* _Goals_
1. Translate this sentence from the passage on the Moroccan mufti into Spanish: "Like the medieval scholars, he maintained a very conservative opinion on abortion, allowing it only if the mother’s life was at risk."
2. In the passage on the Moroccan mufti, reproduce word for word the part that begins at the words "The Ethical Contentions" and stops after "in some situations.".

··· Source extract

The Ethical Contentions of a Moroccan Mufti

We have already quoted Shaykh Muhammad Al-Ta’wil of Morocco. Like the medieval scholars, he maintained a very conservative opinion on abortion, allowing it only if the mother’s life was at risk. The following is a list of his nine ethical contentions against abortion and those scholarly opinions allowing it. The bulk of what follows is a literal translation of his views. Regarding why abortion is immoral, he says:

  • Firstly, it is a transgression against a vulnerable creature who has committed neither sin nor crime, a denial of it from its right to existence and life that God has given it and Islam has guaranteed as well as the taking of a life in some situations.
  • Secondly, it is a clear challenge to God’s will and a demonstratively defiant act meant to stubbornly contend with God’s action, creative will, and judgment. And that manifests itself in the murder of what God has created, the voiding of its existence, and a commission of what He deems unlawful.
  • Thirdly, it a decisively demonstrative proof of hard-heartedness, the absence of mercy, and the loss of motherly and fatherly affection or rather the loss of humanity from the hearts of those who daringly undertake the act of abortion with dead hearts and wicked dark souls.
  • Fourthly, it is the epitome of self-centeredness, selfishness, narcissism, and sacrifice of what is most precious¾one’s own flesh and blood, sons and daughters¾to gratify the self and enjoy life and its attractions far away from the screams of infants, the troubles of children, and the fatigue resulting from them.

······
··· Collected data

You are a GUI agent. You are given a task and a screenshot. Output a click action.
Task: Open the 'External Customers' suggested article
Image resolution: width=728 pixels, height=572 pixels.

······

* _Results for each task_
1. Al igual que los eruditos medievales, él sostenía una opinión muy conservadora sobre el aborto y solo lo permitía si la vida de la madre corría peligro.

2.
The Ethical Contentions of a Moroccan Mufti

We have already quoted Shaykh Muhammad Al-Ta’wil of Morocco. Like the medieval scholars, he maintained a very conservative opinion on abortion, allowing it only if the mother’s life was at risk. The following is a list of his nine ethical contentions against abortion and those scholarly opinions allowing it. The bulk of what follows is a literal translation of his views. Regarding why abortion is immoral, he says:

  • Firstly, it is a transgression against a vulnerable creature who has committed neither sin nor crime, a denial of it from its right to existence and life that God has given it and Islam has guaranteed as well as the taking of a life in some situations.